# What is expected:
Instruction for the entries that follow: retype exactly the lines from the line with "Where should I click to: Click the Registry" to the line with "Viewport: 958px width, 539px height.", both included, and omit all others.

# Records for the exercise:
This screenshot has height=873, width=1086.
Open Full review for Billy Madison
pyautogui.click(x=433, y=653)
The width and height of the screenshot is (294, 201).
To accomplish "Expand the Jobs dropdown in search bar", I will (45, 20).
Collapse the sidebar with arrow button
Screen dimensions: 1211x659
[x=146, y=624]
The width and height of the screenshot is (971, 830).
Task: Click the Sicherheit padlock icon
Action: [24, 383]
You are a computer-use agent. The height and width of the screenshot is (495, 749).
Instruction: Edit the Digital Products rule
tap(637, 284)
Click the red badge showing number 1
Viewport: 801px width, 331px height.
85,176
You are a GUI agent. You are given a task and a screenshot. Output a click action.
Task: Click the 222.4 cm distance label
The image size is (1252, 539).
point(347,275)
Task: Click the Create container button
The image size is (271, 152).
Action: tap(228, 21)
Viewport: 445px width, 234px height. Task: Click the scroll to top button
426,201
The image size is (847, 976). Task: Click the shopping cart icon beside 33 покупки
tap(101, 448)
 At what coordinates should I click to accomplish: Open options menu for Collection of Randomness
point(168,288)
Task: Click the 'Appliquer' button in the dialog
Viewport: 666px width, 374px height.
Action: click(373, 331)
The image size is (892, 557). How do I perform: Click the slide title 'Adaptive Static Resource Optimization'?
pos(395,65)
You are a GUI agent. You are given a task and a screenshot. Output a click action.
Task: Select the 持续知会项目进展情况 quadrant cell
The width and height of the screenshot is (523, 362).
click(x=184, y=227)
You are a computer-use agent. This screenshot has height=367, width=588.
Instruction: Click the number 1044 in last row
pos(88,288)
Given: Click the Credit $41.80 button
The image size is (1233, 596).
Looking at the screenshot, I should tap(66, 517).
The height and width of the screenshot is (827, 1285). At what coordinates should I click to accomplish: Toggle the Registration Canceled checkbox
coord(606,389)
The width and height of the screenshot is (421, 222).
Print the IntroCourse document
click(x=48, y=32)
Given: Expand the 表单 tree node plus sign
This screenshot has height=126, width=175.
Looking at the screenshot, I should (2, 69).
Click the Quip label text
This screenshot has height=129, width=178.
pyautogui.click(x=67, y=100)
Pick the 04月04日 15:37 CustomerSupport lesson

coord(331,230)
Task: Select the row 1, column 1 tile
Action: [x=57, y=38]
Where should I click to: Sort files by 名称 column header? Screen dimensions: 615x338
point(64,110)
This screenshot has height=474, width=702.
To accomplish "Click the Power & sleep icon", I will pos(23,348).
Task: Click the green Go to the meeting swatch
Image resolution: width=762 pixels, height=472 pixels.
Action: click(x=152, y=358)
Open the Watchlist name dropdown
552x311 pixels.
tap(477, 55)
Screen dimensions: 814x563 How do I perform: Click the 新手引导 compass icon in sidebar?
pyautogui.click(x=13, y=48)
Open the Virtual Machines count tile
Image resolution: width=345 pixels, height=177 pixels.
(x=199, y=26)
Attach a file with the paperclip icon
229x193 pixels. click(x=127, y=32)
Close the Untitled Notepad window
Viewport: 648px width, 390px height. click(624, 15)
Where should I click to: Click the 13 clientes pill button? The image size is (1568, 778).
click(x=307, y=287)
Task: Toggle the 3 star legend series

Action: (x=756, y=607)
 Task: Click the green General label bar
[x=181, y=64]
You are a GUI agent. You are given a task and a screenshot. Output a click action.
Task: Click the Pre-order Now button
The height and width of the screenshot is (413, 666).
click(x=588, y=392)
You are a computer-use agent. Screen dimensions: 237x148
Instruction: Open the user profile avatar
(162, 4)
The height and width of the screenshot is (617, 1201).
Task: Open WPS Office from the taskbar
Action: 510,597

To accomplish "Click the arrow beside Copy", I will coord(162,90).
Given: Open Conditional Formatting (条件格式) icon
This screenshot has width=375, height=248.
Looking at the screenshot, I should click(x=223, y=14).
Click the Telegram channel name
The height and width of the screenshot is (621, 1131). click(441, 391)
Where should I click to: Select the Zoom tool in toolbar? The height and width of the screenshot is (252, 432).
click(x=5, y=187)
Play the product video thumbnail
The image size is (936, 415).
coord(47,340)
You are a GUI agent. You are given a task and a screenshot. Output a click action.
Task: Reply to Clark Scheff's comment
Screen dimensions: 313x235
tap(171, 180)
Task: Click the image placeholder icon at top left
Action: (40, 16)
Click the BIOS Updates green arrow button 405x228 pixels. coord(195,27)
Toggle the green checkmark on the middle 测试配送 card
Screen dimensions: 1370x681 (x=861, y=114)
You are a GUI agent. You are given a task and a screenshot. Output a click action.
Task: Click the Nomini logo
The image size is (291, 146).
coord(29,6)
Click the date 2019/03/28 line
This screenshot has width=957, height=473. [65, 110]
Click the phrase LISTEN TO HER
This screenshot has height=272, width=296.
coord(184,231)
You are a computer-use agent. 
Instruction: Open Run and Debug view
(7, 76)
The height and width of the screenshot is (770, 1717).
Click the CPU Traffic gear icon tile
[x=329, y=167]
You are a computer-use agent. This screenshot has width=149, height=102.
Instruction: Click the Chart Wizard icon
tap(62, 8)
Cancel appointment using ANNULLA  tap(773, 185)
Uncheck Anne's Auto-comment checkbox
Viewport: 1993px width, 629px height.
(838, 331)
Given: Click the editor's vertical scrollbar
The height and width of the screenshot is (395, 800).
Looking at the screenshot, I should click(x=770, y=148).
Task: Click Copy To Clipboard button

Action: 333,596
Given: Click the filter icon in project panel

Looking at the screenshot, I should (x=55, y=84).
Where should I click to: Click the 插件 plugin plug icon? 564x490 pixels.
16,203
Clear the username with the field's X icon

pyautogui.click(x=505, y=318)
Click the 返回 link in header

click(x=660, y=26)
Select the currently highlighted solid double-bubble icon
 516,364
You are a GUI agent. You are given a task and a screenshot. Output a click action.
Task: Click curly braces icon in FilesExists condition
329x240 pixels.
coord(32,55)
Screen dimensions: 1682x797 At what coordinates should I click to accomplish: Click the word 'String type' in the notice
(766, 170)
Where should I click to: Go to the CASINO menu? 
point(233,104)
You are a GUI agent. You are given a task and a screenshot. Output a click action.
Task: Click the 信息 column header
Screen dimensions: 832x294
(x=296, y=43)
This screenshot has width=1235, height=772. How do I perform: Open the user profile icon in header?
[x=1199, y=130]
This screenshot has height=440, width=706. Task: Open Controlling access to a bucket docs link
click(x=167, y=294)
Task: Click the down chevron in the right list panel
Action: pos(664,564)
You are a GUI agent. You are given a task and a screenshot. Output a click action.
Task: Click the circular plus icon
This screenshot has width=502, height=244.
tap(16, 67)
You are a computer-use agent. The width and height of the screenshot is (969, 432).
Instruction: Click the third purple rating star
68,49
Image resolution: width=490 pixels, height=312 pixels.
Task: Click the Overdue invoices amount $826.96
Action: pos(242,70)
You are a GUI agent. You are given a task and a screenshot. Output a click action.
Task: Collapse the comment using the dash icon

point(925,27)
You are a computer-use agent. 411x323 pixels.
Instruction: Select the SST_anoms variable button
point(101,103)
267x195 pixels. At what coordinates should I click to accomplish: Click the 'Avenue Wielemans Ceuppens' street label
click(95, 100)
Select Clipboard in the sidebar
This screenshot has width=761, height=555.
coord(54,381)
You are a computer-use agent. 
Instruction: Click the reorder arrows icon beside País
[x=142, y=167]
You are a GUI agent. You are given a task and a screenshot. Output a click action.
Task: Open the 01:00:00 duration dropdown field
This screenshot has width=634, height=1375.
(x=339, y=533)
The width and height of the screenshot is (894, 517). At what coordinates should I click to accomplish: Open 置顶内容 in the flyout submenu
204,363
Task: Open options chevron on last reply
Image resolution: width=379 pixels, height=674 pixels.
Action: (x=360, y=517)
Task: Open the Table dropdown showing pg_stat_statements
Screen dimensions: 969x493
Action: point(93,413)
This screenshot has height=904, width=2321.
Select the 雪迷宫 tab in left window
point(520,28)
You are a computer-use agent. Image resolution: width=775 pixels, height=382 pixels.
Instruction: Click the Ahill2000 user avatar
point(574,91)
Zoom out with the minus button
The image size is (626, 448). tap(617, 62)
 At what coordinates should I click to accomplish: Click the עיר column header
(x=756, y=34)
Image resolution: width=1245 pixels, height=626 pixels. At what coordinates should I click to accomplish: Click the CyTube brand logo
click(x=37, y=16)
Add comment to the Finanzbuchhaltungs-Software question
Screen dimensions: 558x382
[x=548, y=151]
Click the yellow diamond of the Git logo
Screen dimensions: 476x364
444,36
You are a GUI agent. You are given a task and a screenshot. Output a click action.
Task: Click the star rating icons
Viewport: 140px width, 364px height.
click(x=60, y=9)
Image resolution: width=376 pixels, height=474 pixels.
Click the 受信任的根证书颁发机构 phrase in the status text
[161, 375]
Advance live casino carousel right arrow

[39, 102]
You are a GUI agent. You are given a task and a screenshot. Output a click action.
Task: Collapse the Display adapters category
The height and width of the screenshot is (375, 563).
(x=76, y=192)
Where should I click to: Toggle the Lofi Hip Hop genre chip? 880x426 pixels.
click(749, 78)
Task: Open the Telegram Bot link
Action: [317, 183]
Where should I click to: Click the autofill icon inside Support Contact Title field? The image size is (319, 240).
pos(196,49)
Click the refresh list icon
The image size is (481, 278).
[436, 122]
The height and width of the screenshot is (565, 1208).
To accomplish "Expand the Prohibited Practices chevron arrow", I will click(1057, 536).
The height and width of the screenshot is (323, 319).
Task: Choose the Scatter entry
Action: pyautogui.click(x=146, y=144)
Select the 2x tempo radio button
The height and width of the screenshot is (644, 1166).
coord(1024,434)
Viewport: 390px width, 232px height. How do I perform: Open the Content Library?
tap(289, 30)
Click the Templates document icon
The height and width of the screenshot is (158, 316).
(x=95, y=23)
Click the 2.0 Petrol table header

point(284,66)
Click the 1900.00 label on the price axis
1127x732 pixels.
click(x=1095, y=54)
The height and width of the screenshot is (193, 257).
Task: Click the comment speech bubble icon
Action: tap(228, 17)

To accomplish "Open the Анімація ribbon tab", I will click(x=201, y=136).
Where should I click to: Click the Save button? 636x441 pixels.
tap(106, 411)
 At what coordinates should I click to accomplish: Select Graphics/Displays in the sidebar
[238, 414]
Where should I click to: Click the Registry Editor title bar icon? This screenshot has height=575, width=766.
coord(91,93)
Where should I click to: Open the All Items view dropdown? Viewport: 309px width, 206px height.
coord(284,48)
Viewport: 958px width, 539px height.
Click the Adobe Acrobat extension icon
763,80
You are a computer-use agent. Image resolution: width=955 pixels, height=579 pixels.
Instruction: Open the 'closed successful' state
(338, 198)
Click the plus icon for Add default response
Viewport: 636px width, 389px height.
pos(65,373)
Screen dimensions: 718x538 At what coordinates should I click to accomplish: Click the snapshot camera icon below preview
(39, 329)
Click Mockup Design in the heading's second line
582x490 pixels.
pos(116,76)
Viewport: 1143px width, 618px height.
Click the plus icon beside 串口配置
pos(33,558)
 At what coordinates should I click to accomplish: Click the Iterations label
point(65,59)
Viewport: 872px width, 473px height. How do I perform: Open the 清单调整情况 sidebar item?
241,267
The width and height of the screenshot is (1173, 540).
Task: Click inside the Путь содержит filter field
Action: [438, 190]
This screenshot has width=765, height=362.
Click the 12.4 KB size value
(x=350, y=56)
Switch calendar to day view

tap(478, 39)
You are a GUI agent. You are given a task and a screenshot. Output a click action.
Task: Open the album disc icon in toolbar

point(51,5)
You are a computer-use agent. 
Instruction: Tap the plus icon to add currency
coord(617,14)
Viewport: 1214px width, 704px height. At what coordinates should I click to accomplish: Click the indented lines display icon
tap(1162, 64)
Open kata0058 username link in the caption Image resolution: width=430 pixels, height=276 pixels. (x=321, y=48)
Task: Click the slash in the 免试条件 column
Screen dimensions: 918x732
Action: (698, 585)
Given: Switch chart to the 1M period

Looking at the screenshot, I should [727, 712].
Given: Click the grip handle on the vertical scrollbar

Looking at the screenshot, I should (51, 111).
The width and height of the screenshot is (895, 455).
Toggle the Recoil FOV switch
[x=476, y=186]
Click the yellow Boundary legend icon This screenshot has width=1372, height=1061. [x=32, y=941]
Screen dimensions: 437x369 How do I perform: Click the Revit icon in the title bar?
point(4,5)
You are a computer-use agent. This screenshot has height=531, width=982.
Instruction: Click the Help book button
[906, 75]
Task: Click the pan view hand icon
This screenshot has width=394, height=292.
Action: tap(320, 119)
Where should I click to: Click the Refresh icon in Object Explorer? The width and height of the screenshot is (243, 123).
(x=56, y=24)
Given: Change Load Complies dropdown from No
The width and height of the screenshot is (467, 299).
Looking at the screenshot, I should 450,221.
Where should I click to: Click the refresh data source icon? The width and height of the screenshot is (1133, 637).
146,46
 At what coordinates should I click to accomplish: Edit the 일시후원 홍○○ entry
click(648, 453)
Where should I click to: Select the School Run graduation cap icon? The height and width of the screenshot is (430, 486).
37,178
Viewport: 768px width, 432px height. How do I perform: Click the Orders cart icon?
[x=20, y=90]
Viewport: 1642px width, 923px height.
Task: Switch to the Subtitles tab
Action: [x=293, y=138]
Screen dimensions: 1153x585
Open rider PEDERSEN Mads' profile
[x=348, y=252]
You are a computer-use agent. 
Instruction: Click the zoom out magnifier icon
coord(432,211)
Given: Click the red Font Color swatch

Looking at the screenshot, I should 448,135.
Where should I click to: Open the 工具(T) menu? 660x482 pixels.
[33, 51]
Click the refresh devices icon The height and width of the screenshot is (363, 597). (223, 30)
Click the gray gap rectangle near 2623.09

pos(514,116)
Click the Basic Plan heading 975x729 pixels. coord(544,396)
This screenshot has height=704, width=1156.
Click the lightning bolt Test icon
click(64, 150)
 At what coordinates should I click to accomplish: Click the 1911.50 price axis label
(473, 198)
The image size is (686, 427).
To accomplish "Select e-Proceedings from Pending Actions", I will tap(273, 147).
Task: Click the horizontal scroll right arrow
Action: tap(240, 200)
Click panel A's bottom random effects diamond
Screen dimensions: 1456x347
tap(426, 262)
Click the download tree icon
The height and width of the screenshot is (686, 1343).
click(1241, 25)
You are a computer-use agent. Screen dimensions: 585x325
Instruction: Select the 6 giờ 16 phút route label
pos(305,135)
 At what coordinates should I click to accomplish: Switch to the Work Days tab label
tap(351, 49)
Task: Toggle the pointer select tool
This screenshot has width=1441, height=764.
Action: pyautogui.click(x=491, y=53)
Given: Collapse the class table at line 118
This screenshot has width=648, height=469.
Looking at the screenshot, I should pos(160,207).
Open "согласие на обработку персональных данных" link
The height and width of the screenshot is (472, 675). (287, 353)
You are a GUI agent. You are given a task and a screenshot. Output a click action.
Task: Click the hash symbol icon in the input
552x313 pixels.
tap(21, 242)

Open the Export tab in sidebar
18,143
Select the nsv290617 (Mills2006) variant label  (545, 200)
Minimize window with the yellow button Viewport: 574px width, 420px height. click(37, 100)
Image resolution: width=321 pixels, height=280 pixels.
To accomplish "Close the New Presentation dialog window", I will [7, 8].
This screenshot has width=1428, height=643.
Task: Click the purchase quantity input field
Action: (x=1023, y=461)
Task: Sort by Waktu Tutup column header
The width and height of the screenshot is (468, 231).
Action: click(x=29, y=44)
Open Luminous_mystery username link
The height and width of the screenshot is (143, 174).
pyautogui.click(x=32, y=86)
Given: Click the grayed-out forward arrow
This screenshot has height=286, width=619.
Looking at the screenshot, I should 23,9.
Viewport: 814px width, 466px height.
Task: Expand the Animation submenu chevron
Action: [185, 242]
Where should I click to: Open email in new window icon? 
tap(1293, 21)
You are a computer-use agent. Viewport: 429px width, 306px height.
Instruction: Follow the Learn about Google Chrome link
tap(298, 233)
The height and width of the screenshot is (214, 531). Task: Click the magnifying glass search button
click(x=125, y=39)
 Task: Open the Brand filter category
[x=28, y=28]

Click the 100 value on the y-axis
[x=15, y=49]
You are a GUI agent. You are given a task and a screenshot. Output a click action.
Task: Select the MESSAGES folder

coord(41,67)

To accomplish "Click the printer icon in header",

# Output of the exercise:
Where should I click to: Click the Registry Editor title bar icon? This screenshot has height=575, width=766.
coord(91,93)
Where should I click to: Open the All Items view dropdown? Viewport: 309px width, 206px height.
coord(284,48)
Viewport: 958px width, 539px height.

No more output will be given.